Amitava Kumar, a professor of English in the US, is the kind of "well-bred Hindu boy" who committed these massacres. Instead, having grown up in Bihar, "India's poorest state", he is now the eponymous husband of a Muslim woman with Pakistani roots. This book began as "an essay on the idea of the enemy", engendering a series of journeys over the India-Pakistan border and the interior boundaries of love and hate, as well as to South Africa, New York and London.
To say anything simple about India is to say almost nothing, and Kumar resists this with distinction. Beginning in Gujarat's refugee camps, he never quite leaves behind a state that once epitomised India's cosmopolitan modernity. His trajectory is from Partition carnage, through the destruction of Ayodhya's 16th-century mosque by the "new Hindus" in 1992, towards the nadir of resurgent India: Gujarat's "state pogrom" against Muslims.
Kumar tells densely wrought stories about forbidden love, his own marriage, tragi-comic border tensions and the poisonous issue of conversion. He confronts his own "contradictions and complicities," most impressively in a story about the blind men of Bhagalpur in Bihar. Here, supposed criminals were criminally blinded by policemen who became high-caste politicians' henchmen, killing with impunity.

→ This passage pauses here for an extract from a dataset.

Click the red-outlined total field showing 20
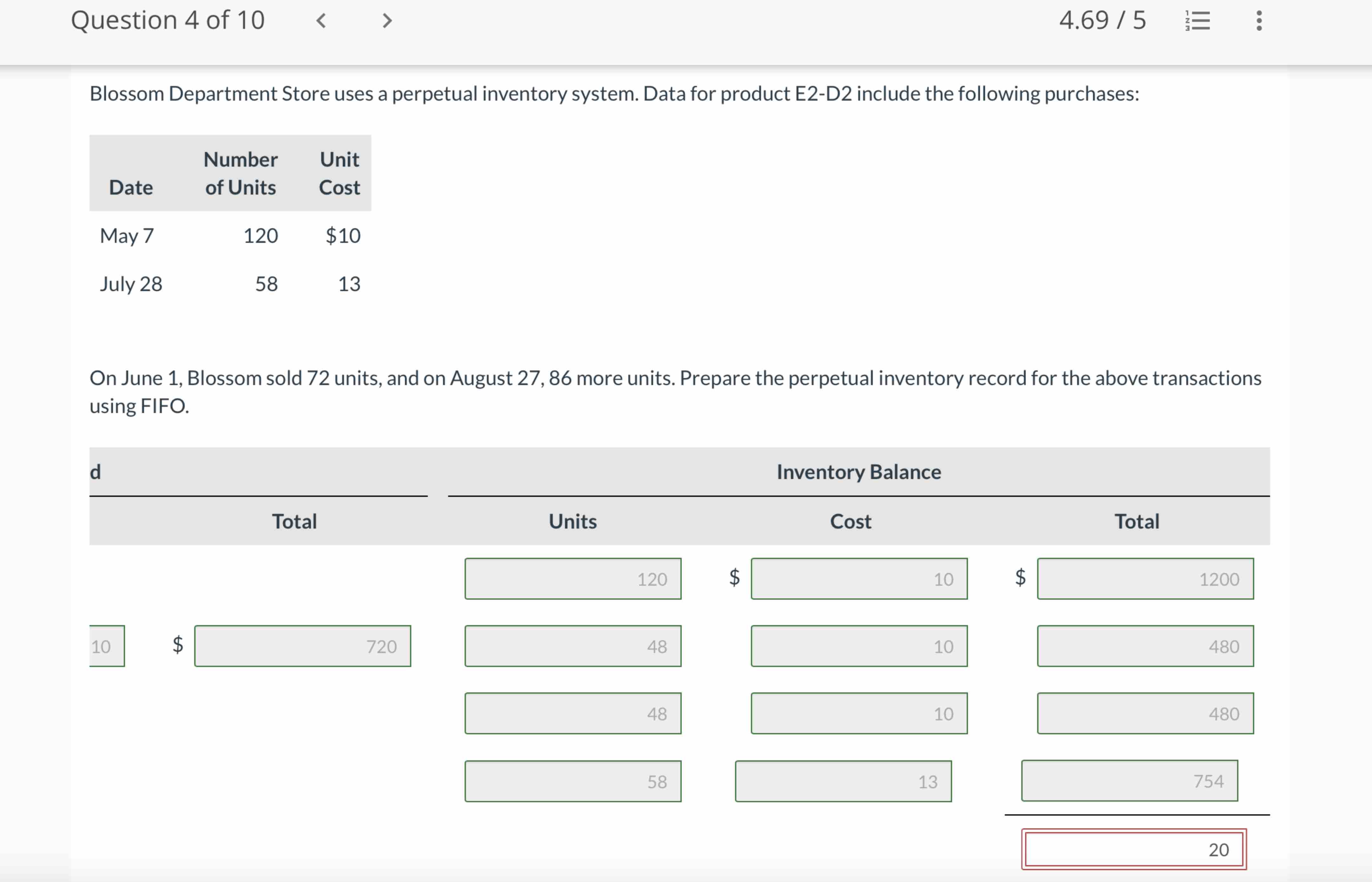The width and height of the screenshot is (1372, 882). click(1133, 849)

The most substantial chapter concerns "long-distance Nationalists", non-resident financiers of the sangh parivar: Nazi-inspired groups of "new Hindus". He contrasts their insularity with the self-scrutiny of a young Gujarati lawyer - MK Gandhi. Kumar follows Gandhi to South Africa to restage his development of a portmanteau nationalism which inspired the independence struggle.
Gandhi's robust sophistication better represents Gujarat than the extremists who regard it as the vanguard for an exclusively Hindu nation. Kumar's returns to the state are compelling, but don't prevent slips, most obviously an assertion that no Muslim businesses survive there. The cumulative insights come from Kumar's equally frequent returns to Bihar, where nuances are brilliantly elaborated.
India prides itself on asking big questions, but avoids Kumar's: what is, and am I, a Hindu? His ambivalent answers are the crucial manoeuvres of modernity. Kumar exposes his, and his country's, complex interiors in this important work of provocation. It requires a political response: a progressive vision of India's future free of the "medieval machismo" of the "new Hindu".